Stored items:
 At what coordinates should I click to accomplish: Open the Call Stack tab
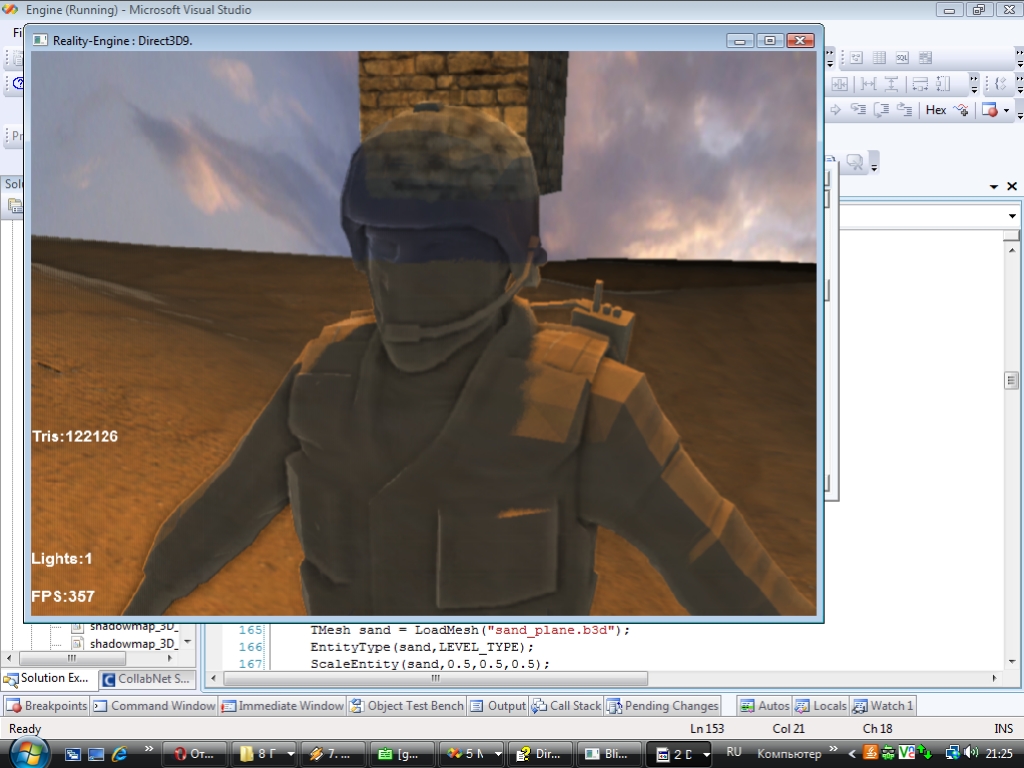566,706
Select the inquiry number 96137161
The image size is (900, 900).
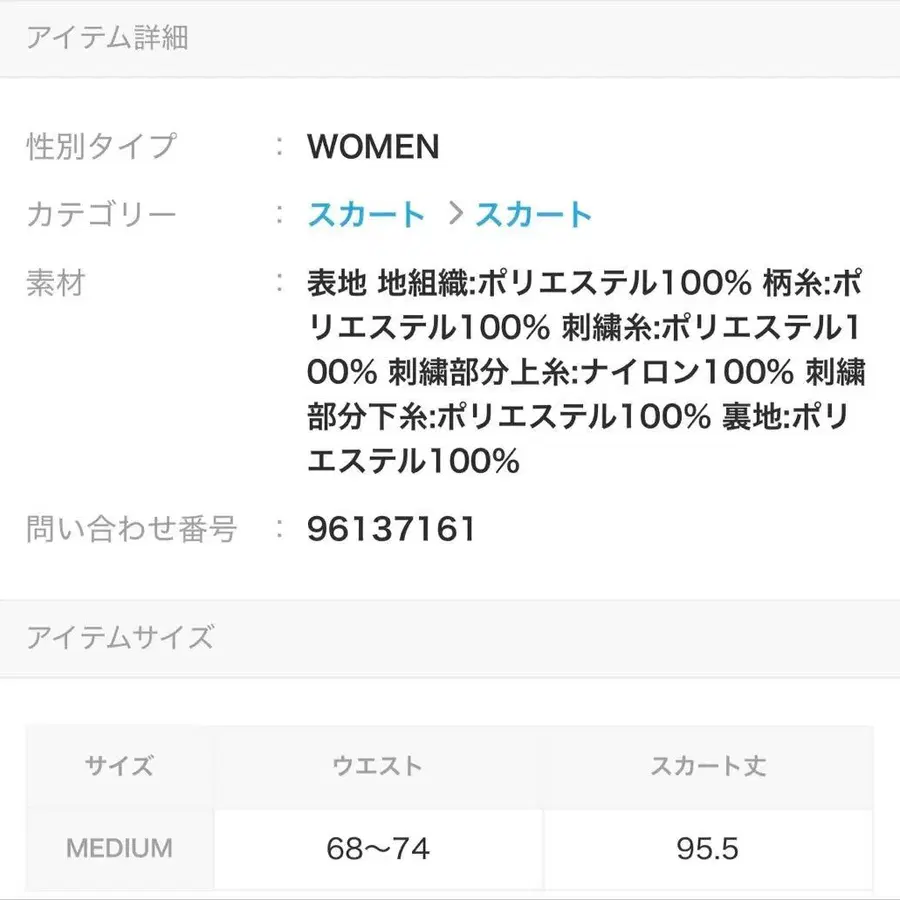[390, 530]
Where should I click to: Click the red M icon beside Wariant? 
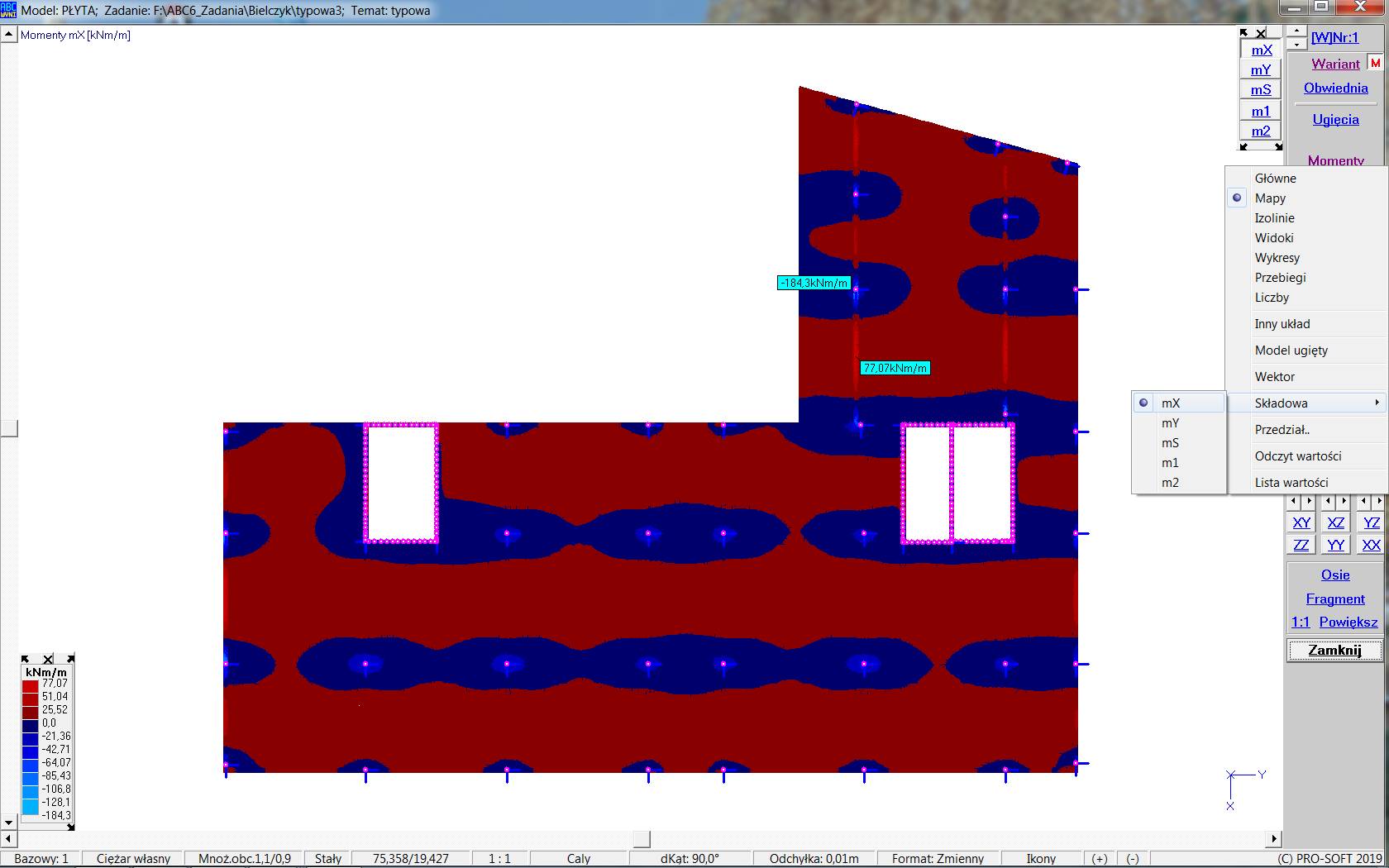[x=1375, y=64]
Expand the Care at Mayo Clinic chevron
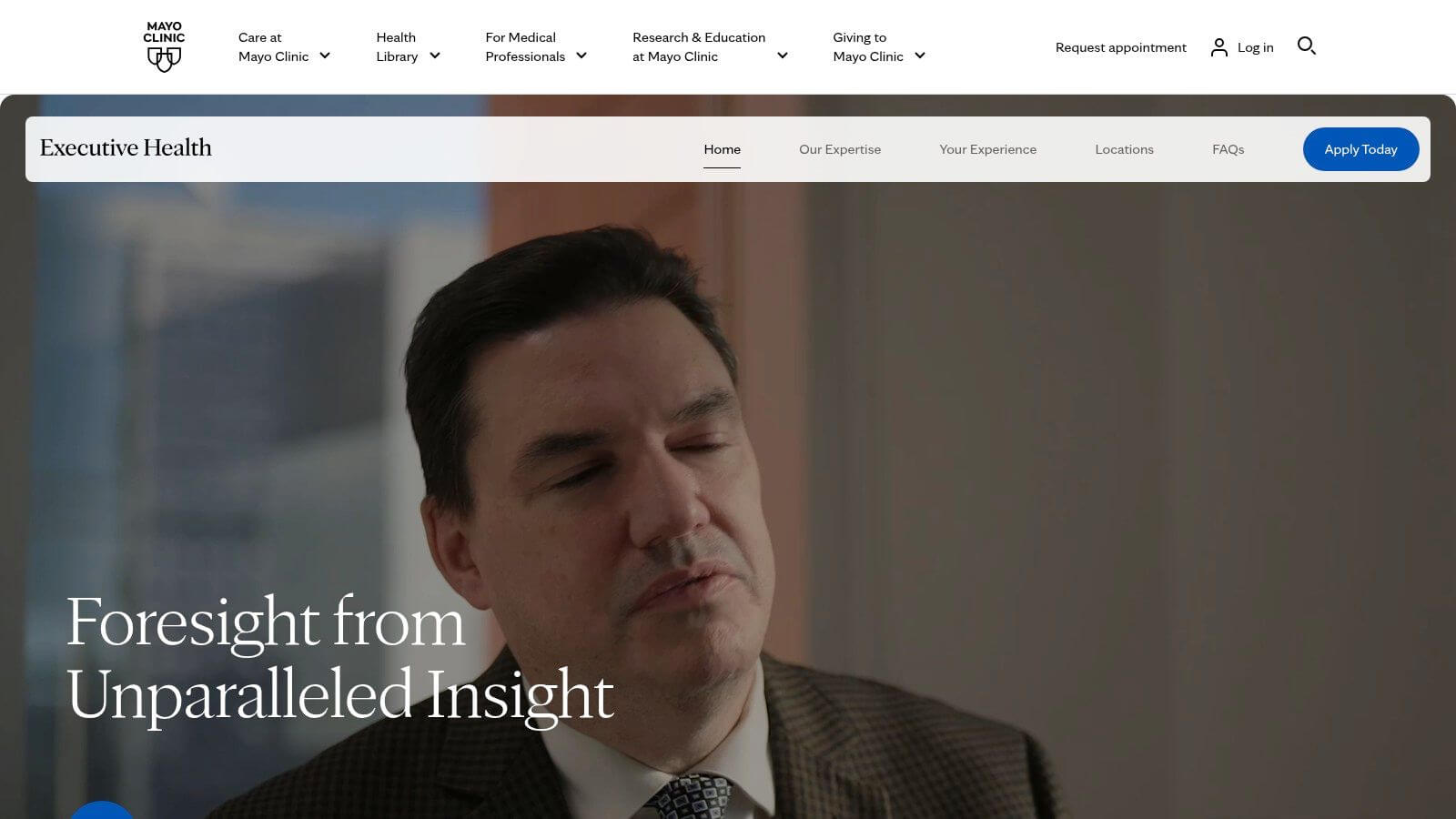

- _WORK INSTRUCTIONS_: For your answer, write out the data exactly and drop every picture.

- _OUTPUT_:
 At what coordinates should I click to accomplish: Open the Call Stack tab
566,706
Select the inquiry number 96137161
The image size is (900, 900).
[390, 530]
Where should I click to: Click the red M icon beside Wariant? 
[x=1375, y=64]
Expand the Care at Mayo Clinic chevron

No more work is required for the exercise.